#3 個人情報は保護しなければならない

 珍しく高いモチベーションを維持している歩亜郎の案内で、四季市の市役所『タワーオブシーズン』にやってきた的当たち。早速、展望フロアへ向かう。


 この建物は四季市の中心に建設されたこともあり、市内を一望するには最適な場所だ。普段、夜の間は閉鎖されているものの、クリスマスなどの特別な時期には開放されている。
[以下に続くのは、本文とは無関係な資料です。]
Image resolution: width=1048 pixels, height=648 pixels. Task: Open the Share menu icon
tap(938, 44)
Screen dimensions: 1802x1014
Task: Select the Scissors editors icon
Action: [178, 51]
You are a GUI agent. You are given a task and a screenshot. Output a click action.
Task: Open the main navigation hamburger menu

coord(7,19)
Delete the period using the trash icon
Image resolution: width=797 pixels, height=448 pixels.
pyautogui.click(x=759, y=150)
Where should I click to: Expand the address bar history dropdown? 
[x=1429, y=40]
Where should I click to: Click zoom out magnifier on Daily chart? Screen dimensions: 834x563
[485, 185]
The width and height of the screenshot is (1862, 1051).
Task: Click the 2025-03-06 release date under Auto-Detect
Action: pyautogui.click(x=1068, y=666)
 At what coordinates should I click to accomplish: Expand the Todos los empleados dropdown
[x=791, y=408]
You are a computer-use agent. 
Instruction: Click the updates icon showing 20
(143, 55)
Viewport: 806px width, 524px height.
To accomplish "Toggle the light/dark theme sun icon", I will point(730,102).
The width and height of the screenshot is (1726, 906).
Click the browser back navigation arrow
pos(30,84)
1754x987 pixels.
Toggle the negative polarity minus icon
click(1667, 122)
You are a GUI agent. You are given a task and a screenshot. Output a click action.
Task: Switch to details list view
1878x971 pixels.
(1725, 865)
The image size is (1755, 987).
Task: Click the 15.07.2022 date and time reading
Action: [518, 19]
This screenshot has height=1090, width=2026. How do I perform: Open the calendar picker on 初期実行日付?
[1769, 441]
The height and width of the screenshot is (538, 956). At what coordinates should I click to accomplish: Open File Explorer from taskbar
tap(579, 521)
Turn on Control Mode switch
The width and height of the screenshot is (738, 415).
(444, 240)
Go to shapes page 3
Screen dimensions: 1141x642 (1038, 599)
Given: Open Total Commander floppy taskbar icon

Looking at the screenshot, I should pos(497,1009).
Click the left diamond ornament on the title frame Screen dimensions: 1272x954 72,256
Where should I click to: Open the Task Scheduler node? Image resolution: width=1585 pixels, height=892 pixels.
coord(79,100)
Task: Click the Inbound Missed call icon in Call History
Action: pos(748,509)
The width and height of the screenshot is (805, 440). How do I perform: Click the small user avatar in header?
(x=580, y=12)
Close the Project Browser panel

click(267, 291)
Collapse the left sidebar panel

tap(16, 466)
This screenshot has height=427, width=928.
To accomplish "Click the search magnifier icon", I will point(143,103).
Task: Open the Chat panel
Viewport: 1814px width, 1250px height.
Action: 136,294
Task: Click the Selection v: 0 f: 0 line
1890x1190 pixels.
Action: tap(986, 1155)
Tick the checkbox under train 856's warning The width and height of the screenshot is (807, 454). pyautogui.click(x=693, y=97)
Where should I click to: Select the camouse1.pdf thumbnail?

 だからきっと、サンタクロースを捜すことはできるだろう。見つけることはできないかもしれないが、それで一舞が『約束の少年』と会えるなら今回の依頼は概ね達成である。


「おい見ろよ、葉子! あそこに飛行船が!」

「子どもか!」


 エレベータで展望フロアに着いた途端、的当は無邪気に目を輝かせ、窓から遠くの空を見つめる。どうやら飛行船が飛んでいたことに感銘を受けたようだ。隣では葉子が溜息を吐いているが、彼女もそわそわしており、本当はこの景色を楽しんでいるのだろう。


「あいつら、本来の依頼を忘れているのだ」

「あの、九十九くんは窓際へ行かないのですか?」

「ポアロくんとお呼びなさいっ!」

「こほんっ――ポアロくん、実は高所恐怖症だったりして?」

「高いところは、いろいろ昔のことを思い出すから、な」


 歩亜郎が窓際から離れた椅子に腰かけると、隣にちょこんと一舞が座る。他人との距離が近いことに抵抗感を覚えた歩亜郎であったが、相手に悪気がないことは明白なので、微妙に尻を動かし、慎重に距離を置いた。


「思い出すって、何を?」


 しかし、一舞がさらに距離を詰めてくる。長らく入院生活が続いていたことで、他者との距離感覚の調整が上手くいかないのだ――そう思うことで、歩亜郎は冷静さを維持した。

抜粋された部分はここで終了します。